_Excerpted records_

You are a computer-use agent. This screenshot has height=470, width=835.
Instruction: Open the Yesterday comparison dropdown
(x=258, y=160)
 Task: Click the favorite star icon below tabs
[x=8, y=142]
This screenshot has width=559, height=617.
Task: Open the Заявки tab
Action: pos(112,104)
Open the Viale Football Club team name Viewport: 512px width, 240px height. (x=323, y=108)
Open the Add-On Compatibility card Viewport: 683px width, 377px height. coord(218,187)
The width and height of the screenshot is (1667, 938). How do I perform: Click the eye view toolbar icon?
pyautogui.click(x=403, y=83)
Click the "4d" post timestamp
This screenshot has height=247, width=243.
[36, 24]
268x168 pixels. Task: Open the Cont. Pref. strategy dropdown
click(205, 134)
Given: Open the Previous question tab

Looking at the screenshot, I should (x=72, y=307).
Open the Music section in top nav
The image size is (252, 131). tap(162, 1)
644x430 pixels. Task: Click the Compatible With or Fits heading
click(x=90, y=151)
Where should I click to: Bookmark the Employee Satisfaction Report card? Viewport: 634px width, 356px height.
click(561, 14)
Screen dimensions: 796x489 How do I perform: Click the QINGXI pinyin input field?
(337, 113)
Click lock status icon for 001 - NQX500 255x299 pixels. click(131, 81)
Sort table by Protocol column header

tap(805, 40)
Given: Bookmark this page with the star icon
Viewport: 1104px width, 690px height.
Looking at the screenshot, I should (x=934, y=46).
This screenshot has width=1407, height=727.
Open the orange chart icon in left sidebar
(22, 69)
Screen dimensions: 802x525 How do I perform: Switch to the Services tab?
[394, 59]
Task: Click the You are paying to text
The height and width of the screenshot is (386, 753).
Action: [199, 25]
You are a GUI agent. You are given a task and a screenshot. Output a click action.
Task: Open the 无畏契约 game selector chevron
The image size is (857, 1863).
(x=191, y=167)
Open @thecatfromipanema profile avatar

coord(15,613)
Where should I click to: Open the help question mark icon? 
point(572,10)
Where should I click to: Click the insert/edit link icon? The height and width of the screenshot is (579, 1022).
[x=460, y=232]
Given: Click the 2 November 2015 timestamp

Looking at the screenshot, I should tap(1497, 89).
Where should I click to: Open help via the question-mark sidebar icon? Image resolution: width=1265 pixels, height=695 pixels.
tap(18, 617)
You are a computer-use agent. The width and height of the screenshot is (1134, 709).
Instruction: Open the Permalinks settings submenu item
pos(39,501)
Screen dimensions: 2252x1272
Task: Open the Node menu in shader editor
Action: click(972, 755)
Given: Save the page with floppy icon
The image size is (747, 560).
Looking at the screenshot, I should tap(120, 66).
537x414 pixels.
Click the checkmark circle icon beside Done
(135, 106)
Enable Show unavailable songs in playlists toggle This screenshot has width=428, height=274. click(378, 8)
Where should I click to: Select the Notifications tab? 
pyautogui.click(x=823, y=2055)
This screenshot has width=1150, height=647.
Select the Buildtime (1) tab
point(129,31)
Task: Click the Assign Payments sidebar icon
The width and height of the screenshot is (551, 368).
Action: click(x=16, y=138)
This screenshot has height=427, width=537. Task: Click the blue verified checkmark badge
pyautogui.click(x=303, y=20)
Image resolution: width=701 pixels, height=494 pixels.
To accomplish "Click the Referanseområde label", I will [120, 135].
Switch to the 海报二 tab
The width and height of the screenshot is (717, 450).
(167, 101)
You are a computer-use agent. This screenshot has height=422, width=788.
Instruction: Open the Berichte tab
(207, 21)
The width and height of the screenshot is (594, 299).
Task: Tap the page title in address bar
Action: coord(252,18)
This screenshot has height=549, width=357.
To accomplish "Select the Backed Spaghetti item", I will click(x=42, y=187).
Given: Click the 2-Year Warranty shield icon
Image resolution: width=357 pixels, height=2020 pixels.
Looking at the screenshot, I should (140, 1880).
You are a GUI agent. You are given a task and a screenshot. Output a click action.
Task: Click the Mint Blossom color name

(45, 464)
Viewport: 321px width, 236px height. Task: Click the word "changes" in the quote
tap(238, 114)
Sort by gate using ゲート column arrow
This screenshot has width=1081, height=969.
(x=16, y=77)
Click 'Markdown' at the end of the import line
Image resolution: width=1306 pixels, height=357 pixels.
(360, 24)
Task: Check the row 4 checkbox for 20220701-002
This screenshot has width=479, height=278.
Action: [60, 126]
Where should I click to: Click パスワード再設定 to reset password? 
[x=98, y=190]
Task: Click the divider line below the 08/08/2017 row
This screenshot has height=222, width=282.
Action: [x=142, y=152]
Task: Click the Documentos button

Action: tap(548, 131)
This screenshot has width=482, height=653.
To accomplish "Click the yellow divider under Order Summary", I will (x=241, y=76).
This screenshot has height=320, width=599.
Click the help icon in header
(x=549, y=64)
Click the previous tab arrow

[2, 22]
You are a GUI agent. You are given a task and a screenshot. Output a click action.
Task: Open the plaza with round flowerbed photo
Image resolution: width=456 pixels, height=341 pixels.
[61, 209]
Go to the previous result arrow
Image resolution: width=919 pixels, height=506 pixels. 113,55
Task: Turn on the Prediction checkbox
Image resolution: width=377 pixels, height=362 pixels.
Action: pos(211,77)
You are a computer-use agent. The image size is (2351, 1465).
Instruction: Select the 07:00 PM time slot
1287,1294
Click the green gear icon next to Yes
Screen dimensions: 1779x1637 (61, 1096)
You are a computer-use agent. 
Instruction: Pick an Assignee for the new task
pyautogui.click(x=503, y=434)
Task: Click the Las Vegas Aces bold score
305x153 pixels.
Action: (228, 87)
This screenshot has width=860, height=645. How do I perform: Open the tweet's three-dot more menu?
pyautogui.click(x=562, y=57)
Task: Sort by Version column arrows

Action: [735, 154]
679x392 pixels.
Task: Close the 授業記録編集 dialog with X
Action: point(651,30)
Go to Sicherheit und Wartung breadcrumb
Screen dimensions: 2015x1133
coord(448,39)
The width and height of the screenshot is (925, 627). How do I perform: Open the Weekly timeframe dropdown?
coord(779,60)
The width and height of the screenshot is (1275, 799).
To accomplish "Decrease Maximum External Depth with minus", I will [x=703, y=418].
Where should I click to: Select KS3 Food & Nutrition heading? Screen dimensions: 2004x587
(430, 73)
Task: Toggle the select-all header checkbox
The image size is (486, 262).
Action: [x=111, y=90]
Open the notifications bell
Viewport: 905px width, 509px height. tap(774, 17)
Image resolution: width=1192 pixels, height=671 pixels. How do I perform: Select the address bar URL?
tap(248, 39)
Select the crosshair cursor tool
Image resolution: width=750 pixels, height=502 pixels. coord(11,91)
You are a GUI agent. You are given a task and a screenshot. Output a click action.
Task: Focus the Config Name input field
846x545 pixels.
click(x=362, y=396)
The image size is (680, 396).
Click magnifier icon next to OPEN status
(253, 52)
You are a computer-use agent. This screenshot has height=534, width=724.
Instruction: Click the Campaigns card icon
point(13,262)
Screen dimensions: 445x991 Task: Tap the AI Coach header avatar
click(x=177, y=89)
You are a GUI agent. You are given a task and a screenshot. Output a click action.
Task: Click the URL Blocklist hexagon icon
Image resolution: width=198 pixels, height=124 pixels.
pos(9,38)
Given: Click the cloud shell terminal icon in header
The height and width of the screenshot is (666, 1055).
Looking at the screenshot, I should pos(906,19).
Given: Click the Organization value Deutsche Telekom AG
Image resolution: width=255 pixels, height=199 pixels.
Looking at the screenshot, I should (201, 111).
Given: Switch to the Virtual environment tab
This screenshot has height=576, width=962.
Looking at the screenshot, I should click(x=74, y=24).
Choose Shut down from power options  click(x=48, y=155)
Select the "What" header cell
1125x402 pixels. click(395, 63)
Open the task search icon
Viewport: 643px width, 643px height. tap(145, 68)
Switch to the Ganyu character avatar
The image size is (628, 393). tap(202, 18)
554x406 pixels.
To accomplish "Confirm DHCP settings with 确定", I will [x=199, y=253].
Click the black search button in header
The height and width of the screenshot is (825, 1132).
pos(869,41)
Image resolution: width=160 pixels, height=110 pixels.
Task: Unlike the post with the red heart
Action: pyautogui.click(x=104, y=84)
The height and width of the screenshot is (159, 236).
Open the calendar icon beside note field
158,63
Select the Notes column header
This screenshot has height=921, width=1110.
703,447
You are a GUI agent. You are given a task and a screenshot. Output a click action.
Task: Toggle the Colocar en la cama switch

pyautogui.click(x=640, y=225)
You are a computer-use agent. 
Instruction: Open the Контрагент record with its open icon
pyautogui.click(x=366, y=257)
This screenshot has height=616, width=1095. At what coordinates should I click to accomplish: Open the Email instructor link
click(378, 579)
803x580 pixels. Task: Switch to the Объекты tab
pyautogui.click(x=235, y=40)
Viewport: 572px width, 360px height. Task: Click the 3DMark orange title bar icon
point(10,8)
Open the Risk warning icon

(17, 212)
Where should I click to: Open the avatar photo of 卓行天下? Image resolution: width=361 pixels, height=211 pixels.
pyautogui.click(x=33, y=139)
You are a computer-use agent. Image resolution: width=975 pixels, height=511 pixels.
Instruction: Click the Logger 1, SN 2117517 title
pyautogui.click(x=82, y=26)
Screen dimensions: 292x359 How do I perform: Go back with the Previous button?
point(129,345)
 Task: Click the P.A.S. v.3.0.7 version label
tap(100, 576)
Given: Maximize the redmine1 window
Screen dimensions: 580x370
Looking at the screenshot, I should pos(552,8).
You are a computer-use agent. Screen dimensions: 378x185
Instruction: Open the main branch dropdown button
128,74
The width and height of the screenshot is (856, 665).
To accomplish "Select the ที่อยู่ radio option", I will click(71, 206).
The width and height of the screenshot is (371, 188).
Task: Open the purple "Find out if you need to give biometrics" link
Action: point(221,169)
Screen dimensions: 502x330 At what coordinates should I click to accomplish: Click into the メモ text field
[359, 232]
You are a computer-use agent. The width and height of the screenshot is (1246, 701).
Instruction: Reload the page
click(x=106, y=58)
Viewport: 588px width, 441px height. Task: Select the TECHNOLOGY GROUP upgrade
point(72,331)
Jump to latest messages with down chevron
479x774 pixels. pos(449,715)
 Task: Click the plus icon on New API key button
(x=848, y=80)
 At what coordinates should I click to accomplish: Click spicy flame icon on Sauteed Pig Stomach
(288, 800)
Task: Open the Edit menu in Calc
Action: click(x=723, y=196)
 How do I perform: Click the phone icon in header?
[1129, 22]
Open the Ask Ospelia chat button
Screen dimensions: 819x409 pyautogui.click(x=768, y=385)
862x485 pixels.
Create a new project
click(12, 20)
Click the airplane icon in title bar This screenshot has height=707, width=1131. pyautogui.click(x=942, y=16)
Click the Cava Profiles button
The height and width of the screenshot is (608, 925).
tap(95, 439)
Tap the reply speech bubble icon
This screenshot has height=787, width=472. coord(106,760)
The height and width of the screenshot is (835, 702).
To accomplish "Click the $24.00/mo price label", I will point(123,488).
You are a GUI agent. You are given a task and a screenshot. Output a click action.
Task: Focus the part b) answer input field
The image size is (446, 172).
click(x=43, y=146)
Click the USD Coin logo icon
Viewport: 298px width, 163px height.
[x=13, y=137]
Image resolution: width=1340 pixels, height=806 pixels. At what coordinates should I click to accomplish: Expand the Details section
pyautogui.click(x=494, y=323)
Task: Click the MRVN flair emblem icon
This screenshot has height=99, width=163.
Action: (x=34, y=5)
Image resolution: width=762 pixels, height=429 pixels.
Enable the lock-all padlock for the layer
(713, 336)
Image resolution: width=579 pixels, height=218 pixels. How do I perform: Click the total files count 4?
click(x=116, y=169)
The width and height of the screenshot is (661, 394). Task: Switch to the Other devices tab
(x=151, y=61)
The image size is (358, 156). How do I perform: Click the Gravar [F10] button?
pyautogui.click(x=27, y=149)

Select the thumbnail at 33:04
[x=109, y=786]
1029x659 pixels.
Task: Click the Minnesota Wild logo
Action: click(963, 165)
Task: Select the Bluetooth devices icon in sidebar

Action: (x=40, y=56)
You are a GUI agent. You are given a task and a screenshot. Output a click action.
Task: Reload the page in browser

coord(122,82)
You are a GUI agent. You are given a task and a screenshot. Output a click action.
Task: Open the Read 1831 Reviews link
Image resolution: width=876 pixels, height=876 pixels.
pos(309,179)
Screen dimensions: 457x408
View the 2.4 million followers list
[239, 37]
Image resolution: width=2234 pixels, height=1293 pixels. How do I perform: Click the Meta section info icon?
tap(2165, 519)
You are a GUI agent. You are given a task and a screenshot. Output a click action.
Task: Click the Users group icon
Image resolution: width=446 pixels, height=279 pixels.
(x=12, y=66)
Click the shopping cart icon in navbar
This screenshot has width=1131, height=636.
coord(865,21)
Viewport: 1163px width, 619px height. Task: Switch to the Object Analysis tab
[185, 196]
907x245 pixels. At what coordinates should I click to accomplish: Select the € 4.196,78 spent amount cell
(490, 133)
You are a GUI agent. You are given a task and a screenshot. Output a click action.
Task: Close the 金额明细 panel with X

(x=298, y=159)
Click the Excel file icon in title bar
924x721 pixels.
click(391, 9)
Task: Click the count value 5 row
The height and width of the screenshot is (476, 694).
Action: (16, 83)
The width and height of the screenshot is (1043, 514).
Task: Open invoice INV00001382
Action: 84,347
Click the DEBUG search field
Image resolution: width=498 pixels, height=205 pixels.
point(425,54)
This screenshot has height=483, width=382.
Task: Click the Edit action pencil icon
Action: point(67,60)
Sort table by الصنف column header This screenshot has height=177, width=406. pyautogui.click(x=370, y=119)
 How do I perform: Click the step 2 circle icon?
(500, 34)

_Given problem_
Output the lines above exactly as they appear, from the first line of the records through the line containing "click(205, 134)", including both.

_Result_
You are a computer-use agent. This screenshot has height=470, width=835.
Instruction: Open the Yesterday comparison dropdown
(x=258, y=160)
 Task: Click the favorite star icon below tabs
[x=8, y=142]
This screenshot has width=559, height=617.
Task: Open the Заявки tab
Action: pos(112,104)
Open the Viale Football Club team name Viewport: 512px width, 240px height. (x=323, y=108)
Open the Add-On Compatibility card Viewport: 683px width, 377px height. coord(218,187)
The width and height of the screenshot is (1667, 938). How do I perform: Click the eye view toolbar icon?
pyautogui.click(x=403, y=83)
Click the "4d" post timestamp
This screenshot has height=247, width=243.
[36, 24]
268x168 pixels. Task: Open the Cont. Pref. strategy dropdown
click(205, 134)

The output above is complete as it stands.